BEIRUT (AP) - The world community’s “chilling complacency toward wide-scale human rights violations” in the Middle East and North Africa emboldened governments to commit “appalling” violations last year, Amnesty International said Tuesday.
The group’s annual survey of the human rights situation in the region, released in Beirut, said ongoing crackdowns on dissent and civil society “intensified significantly” in Egypt, Iran and Saudi Arabia.
It also cited the killing of journalist Jamal Khashoggi by Saudi agents in the kingdom’s consulate in Istanbul in October, saying it “has not been followed by concrete action to ensure those responsible are brought to justice.”
Amnesty said Khashoggi’s killing prompted rare action from countries such as Denmark and Finland to suspend the supply of arms to Saudi Arabia. It added that Saudi Arabia’s main allies, including the U.S., Britain and France “have taken no such action and, as a whole, the international community has failed to meet demands by human rights organizations for an independent U.N. investigation capable of delivering justice.”
Amnesty called on all countries to immediately suspend the sale or transfer of arms to Israel and the warring sides in Yemen “until there is no longer substantial risk that such equipment could be used to commit” violations.

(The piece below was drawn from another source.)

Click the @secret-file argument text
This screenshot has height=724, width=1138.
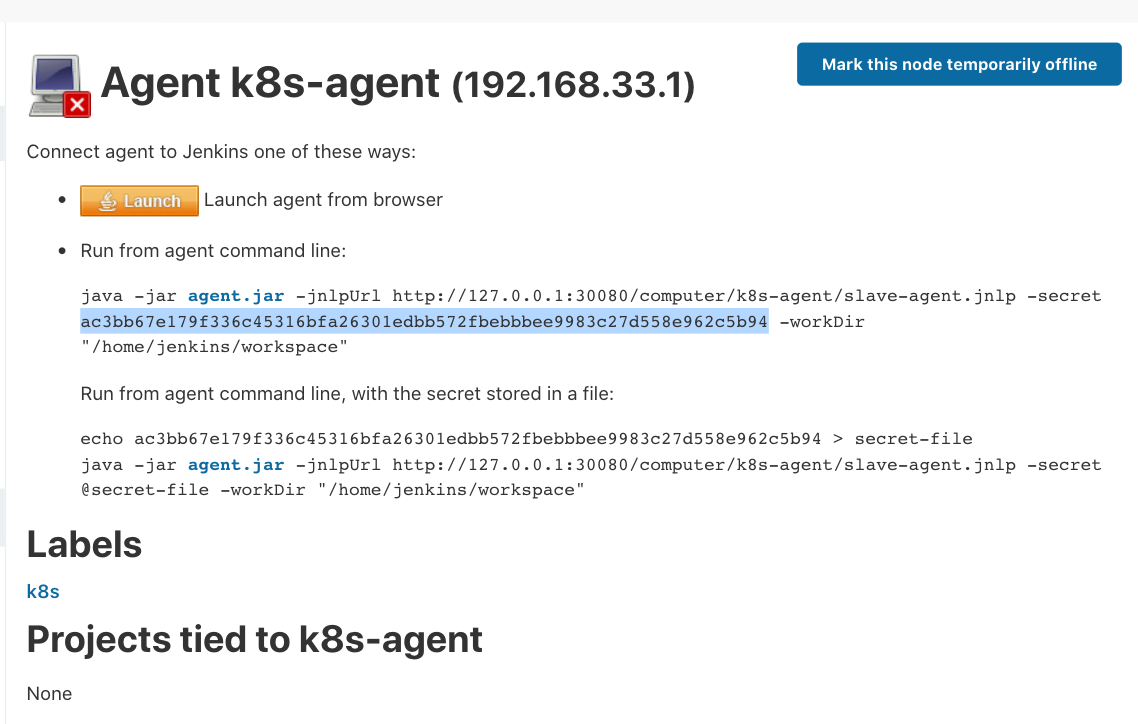point(145,490)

The conflict in Yemen began with the 2014 takeover of the capital, Sanaa, by the Iran-backed Houthis, who toppled the government of Abed Rabbo Mansour Hadi. A Saudi-led coalition allied with Hadi’s internationally recognized government has been fighting the Houthis since 2015.
The fighting in the Arab world’s poorest country has killed thousands of civilians, left millions suffering from food and medical care shortages, and pushed the country to the brink of famine.
“It took Jamal Khashoggi’s cold-blooded murder inside a consulate to prompt a handful of more responsible states to suspend arms transfers to a country that has been leading a coalition responsible for war crimes and has helped create a humanitarian catastrophe in Yemen,” said Heba Morayef, Regional Director for the Middle East and North Africa at Amnesty International.
In Iran, 2018 was designated by Amnesty International as a “year of shame” after authorities arrested more than 7,000 protesters, students, journalists and others, many arbitrarily.
In Saudi Arabia, authorities arrested and prosecuted government critics, academics and human rights defenders. In a wave of arrests in May 2018, at least eight women human rights defenders who had campaigned against the ban on women drivers and the guardianship system were detained without charge.
“Virtually all human rights defenders in Saudi Arabia are now behind bars or have been forced to flee the country,” Amnesty said.
In Egypt, authorities intensified their crackdown on dissent in the run-up to presidential elections.
In Syria, the government disclosed the death of some of those subjected to enforced disappearance in previous years by updating civil status records, but failed to provide the families with remains, it said. Tens of thousands of people, including peaceful activists and government opponents, humanitarian workers, lawyers and journalists remained disappeared.
Philip Luther, research and advocacy director for the Middle East and North Africa at Amnesty, said allies of governments in the region put lucrative business deals, security co-operation or billions of dollars’ worth of arms sales ahead of civil rights concerns “time and again.”